Gorsuch’s choice not to mask up was an act of the same variety as men who “manspread” on the subway by sitting with their legs apart so there isn’t legroom for the person next to them or use “bro language” like referring to their sexual exploits in the workplace. This kind of behavior often makes women feel uncomfortable and even unwelcome in public settings, including their places of work. In the case of Gorsuch’s disregard for Sotomayor, it was particularly inappropriate because not wearing a mask posed a potential threat to her health.

… Stanford researchers also recently found that men who refuse to comply with Covid rules such as mask wearing are also more likely to commit sexual harassment and have sexist views. This makes perfect sense, since they’re all outrageous displays of entitlement.

She concludes by calling the refusal to wear a mask in public places “a display of staggering entitlement that should leave people of all genders outraged.”

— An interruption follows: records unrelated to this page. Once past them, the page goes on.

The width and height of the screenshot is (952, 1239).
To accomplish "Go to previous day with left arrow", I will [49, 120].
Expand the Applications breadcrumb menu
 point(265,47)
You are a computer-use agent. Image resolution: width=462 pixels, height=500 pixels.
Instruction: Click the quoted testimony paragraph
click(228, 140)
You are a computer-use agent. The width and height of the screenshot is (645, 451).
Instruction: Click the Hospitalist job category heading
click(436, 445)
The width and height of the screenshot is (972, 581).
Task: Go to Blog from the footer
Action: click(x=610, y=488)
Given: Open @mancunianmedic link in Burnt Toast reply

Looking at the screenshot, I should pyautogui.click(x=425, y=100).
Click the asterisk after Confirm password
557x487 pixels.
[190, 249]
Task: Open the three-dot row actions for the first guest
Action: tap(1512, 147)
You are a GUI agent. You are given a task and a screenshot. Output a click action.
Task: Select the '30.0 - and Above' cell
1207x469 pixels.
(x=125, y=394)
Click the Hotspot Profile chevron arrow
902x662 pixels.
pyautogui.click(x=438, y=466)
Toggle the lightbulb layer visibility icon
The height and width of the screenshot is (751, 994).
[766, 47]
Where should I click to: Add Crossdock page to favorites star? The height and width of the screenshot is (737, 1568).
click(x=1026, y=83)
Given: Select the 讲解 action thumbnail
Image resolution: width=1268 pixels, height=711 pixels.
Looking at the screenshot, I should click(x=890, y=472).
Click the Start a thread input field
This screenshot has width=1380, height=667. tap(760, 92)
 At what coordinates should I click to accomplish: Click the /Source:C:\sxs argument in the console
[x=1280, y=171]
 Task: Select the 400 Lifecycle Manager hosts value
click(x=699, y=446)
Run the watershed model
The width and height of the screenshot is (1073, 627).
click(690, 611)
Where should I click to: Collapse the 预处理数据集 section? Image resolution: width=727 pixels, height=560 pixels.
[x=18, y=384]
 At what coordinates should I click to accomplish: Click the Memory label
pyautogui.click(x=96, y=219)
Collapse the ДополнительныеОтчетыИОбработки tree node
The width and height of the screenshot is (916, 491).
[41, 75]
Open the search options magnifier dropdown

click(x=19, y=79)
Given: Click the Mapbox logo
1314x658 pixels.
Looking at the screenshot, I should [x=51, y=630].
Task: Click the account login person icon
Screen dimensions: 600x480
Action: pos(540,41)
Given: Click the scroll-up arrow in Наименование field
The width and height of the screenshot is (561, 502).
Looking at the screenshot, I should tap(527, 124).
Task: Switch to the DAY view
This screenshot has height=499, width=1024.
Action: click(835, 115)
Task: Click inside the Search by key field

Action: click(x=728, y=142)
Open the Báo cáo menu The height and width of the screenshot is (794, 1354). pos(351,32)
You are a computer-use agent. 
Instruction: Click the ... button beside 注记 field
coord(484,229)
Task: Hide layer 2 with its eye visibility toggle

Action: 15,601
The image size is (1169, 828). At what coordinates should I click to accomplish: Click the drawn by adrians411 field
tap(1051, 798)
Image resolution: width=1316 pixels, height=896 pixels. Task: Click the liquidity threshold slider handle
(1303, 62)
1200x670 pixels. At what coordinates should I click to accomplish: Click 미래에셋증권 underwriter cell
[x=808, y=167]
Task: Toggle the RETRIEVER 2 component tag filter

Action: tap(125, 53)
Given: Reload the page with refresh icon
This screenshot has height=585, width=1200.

“People who don’t wear masks in public places like supermarkets show shocking disregard for the welfare of children under age 2, who are too young to wear masks themselves,” she writes. “Because masks aren’t mandated in my local supermarket, I don’t feel safe bringing my baby inside to pick up groceries. Therefore, like many moms of little ones, when I’m not at work, I practically live under house arrest these days.”

“The behavior of people who refuse to mask up belies a very masculine-oriented, individualistic understanding of ‘freedom.'”

We’d really like to know more about the methodology behind that Stanford study that linked mask-wearing to sexual harassment. Is this like that research study that proved that “dogs are a tool of white supremacy and gentrification”?